Drinks company shares duly rose in response.
All hospitality businesses are hoping for a buoyant December because despite what Hunt announced last week, the fight for survival will continue throughout 2024, largely because what he gave with one hand, he quietly took back with the other.
Postponement only
Welcome as it is, the excise duty freeze until August is just that, a postponement in increases, not a permanent halt. Legislation exists for regular increases.
The extension of the 75% discount on business rates to small retail hospitality outlets until 1 April 2025 will mean the average pub not having to pay an extra £12,800 next year.
Again it is a temporary measure that will “help the most vulnerable keep the lights on”, according to Kate Nicholls of UK Hospitality.
But with standard rates rising by 6.4% next year, businesses comprising almost two-thirds of the sector still face a £150m increase.
“This,” she said, “will only put more pressure on consumer prices and inflation, at a time when businesses are still grappling with high costs of energy, food, drink and wages.”
Despite Hunt’s boast that inflation is falling rapidly, food price inflation, including supplies to hospitality outlets, still rose by 10.1% in October.
A recent survey for BIdfoods found that 83% of UK adults have less disposable income due to the cost-of-living crisis, and half are spending less on eating out than they did in 2022.
Just as the global drinks groups are finding themselves less able to impose price rises than they were in 2022, so pubs and restaurants are finding it increasingly problematic to protect their slim margins by passing on the costs of inflation to customers.
Add to that the extra £1.02 per hour on the adult rate of the national minimum wage from April. It might sound insignificant, but for a full-time employee it equates to an extra annual cost of almost £2,000 for each member of staff.
Energy prices have been sliding this year, but independent forecasters predict that they will be rising again after Christmas and there is no government assistance for businesses.
On the rosier side, the size of the UK hospitality market is predicted to grow at a compound annual rate of 2.53% by 2028, but much of that increase will come in the later years as Hunt’s estimated growth in the economy and personal wealth flow through.

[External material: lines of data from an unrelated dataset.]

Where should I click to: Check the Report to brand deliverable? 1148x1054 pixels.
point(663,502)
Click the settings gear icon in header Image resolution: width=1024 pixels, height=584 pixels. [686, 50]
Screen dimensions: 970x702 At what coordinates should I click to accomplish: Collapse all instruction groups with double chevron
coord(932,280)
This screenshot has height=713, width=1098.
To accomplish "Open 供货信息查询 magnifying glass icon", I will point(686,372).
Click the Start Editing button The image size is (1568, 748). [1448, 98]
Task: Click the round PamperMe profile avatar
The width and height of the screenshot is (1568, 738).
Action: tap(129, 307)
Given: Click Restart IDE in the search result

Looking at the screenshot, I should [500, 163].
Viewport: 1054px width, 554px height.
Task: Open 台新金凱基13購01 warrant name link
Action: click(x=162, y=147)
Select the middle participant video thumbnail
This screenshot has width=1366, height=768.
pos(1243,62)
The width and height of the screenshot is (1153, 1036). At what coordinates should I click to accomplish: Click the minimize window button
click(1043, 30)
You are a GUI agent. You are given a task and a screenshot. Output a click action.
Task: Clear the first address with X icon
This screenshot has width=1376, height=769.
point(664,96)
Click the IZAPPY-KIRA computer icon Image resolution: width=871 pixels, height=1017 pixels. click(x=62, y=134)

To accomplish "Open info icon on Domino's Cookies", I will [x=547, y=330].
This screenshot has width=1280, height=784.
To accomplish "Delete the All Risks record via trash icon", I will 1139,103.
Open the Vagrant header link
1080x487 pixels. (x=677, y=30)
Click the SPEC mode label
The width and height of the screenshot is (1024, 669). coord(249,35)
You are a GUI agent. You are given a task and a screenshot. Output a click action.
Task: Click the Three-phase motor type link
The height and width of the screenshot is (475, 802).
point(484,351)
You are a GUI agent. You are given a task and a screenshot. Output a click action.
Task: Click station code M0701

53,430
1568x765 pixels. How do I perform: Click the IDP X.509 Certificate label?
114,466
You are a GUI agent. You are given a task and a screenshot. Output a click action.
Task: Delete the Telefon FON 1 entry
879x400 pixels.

In the short-term, however, businesses will continue to feel a considerable pinch as consumers rein in their spending.
Hunt calculated that his headline two-percentage point cut in National Insurance contributions from the start of January will give an average worker earning £35,400 a tax cut of more than £450 a year.
To that add the growth rate in average weekly earnings, which has been close to 8% for several months now, close to the highest rate on record.
So the impression is of the government easing the pressure on purses and pockets.
True it may have eased the pain of the highest combined tax rates on record but because Hunt left income tax thresholds frozen until 2026 at the earliest ever more people will be drawn into paying tax with more than 1 in 5 workers paying the 40% higher rate next year.
Consumer spending has also been negatively affected by the soaring cost of housing.
Earlier this year the Bank of England calculated that its interest rate increases would mean almost a million UK homeowners paying at least £500 more a month to cover mortgage payments by the end of 2026.
Interest rates have been trimmed since then but as fixed rate deals expire homeowners face hefty cuts in their disposable income, reducing the amount available for eating out or visiting the pub.
Much the same is true in the market for privately rented homes.
And the average household is predicted to pay an extra £100 in energy costs next year.
GfK’s UK consumer confidence rebounded in early November to minus 24. That was the sharpest rise since April but still a heavily negative figure.
While all five components of the index rose throughout November, they all remain in negative territory, and have not recovered from the surge in inflation over the past two years.
All the signs point to a very difficult winter and spring for hospitality.